Binnen de werkkostenregeling, mag u als werkgever (maximaal) 1,2% van het totale fiscale loon van al het personeel besteden aan vergoedingen, verstrekkingen en terbeschikkingstellingen aan het personeel. Dit wordt ook wel de vrije ruimte genoemd. Hierover hoeft u geen loonbelasting te betalen. Over het bedrag daarboven geldt 80% eindheffing. De vergoedingen, verstrekkingen en terbeschikkingstellingen moeten wel zijn aangewezen als eindheffingsloon.  

U moet daarnaast rekening houden met het gebruikelijkheidscriterium. Dat houdt in dat vergoedingen en verstrekkingen maximaal 30% mogen afwijken van wat er in vergelijkbare omstandigheden gebruikelijk is. Het moet dus gebruikelijk zijn dat uw werknemer vergoedingen, verstrekkingen of terbeschikkingstellingen van een bepaalde omvang belastingvrij krijgt en dat u de loonbelasting/premie volksverzekeringen via de eindheffing voor uw rekening neemt.  

De Belastingdienst past een doelmatigheidsmarge toe: vergoedingen, verstrekkingen en terbeschikkingstellingen tot maximaal € 2.400 per persoon per jaar worden sowieso als gebruikelijk gezien. Als de vrije ruimte dit toelaat, kunt u hier dus sowieso vanuit gaan.  

Benut de vrije ruimte van 2018 goed. Heeft u nog ruimte in de vrije ruimte? Dan kunt u misschien uw werknemers dit jaar nog belastingvrije vergoedingen of verstrekkingen geven. U kunt een ongebruikt deel van de vrije ruimte namelijk niet doorschuiven naar een volgend jaar.  

Let ook op zaken waarvoor vrijstellingen en nihilwaarderingen bestaan. Hierover is nooit loonbelasting verschuldigd én deze gaan niet ten koste van de vrije ruimte. Dubbel voordeel dus.  

Pas eventueel de concernregeling toe. Dan ontstaat in feite een gezamenlijke vrije ruimte die uitgewisseld kan worden tussen concernmaatschappijen.

 

Voorkom belasting over een extra beloning: dividend in plaats van loon  

Drijft u uw onderneming via een bv, en wilt u dit jaar uzelf nog een bonus uitkeren? Door dividend uit te keren in plaats van een bonus, voorkomt u een hogere belasting. Over extra loon moet u namelijk maximaal 51,95% inkomstenbelasting betalen terwijl u over een dividenduitkering gecombineerd maximaal circa 44% belasting betaalt.  

Let op: Voor het uitbetalen van dividend moeten wel een balanstest en uitkeringstoets worden verricht. Ga dit altijd na.

 

Beoordeel de toepassing van de DBA  

Het is niet altijd even duidelijk of de persoon die arbeid voor u verricht bij u in (fictieve) dienstbetrekking (loondienst) is dan wel dat er sprake is van een overeenkomst van opdracht. Sinds 1 mei 2016 geldt de Wet deregulering beoordeling arbeidsrelaties (DBA). Die wet biedt u de mogelijkheid om zekerheid te krijgen. Dit kan door de overeenkomst van opdracht ter goedkeuring voor te leggen aan de Belastingdienst of door gebruik te maken van een modelovereenkomst van de website van de Belastingdienst.  

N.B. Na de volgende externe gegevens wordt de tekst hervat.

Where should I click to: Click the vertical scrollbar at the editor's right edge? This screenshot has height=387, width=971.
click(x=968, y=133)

U bent niet verplicht om een (model)vereenkomst aan de Belastingdienst voor te leggen en goedgekeurd te krijgen. Dit kan echter wel verstandig zijn. Als u een goedgekeurde (model)overeenkomst heeft, werk dan altijd volgens de voorwaarden van de overeenkomst.  

Omdat de Wet DBA niet heeft gebracht wat ervan was verwacht, streeft het kabinet ernaar om die regeling per 1 januari 2020 te vervangen. In de periode tot 1 januari 2020 handhaaft de Belastingdienst niet, behalve bij kwaadwillenden. Bent u dus niet kwaadwillend, dan krijgt u geen naheffingen of boetes als achteraf blijkt dat de opdrachtnemer toch bij u in loondienst werkte.  

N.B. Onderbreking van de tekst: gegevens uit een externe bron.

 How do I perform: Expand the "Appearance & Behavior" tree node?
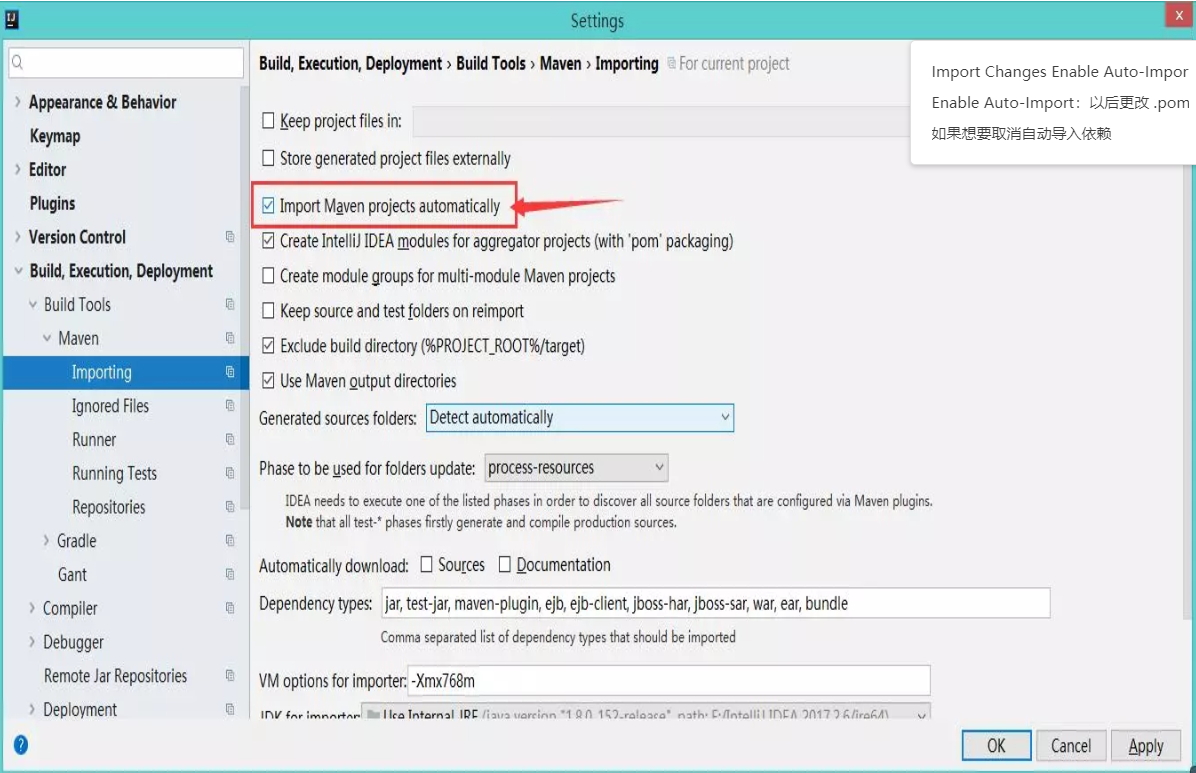19,102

Volgens de Belastingdienst bent u kwaadwillend als u ‘opzettelijk een situatie van evidente schijnzelfstandigheid laat ontstaan of voortbestaan, omdat u weet – of had kunnen weten – dat er feitelijk sprake is van een dienstbetrekking (en daarmee een oneigenlijk financieel voordeel behaalt en/of het speelveld op een oneerlijke manier aantast).’

 

Uitfasering pensioen in eigen beheer  

Heeft u nog pensioen in eigen beheer? Dan kunt u tot 1 januari 2020 nog kiezen voor het afkopen van dat pensioen of het omzetten in een oudedagsverplichting. Heeft u uw pensioen nog niet afgekocht, dan kunt u dat in 2018 en 2019 nog doen. Bij afkoop in 2018 geldt een afkoopkorting van 25%. Voor 2019 geldt een afkoopkorting van 19,5%. Afkopen in 2018 is dus voordeliger.

 

Beoordeel uw (gebruikelijk) loon  

Bent u dga? Dan wordt u geacht ten minste een ‘gebruikelijk’ loon te hebben. U kunt dit loon zelf vaststellen. Uw gebruikelijk loon is ten minste gelijk aan het hoogste van de drie volgende bedragen:  

  • 75% van het loon uit de ‘meest vergelijkbare dienstbetrekking’;
  •  het hoogste loon van de overige werknemers binnen de onderneming of daarmee verbonden lichamen;
  • € 45.000. 

Soms mag u een lager gebruikelijk loon hanteren dan € 45.000. Voor dga’s in startups die zich bezig houden met speur- en ontwikkelingswerk en worden gezien als starter voor de S&O- afdrachtvermindering, wordt het gebruikelijke loon niet hoger gesteld dan het wettelijke minimumloon.  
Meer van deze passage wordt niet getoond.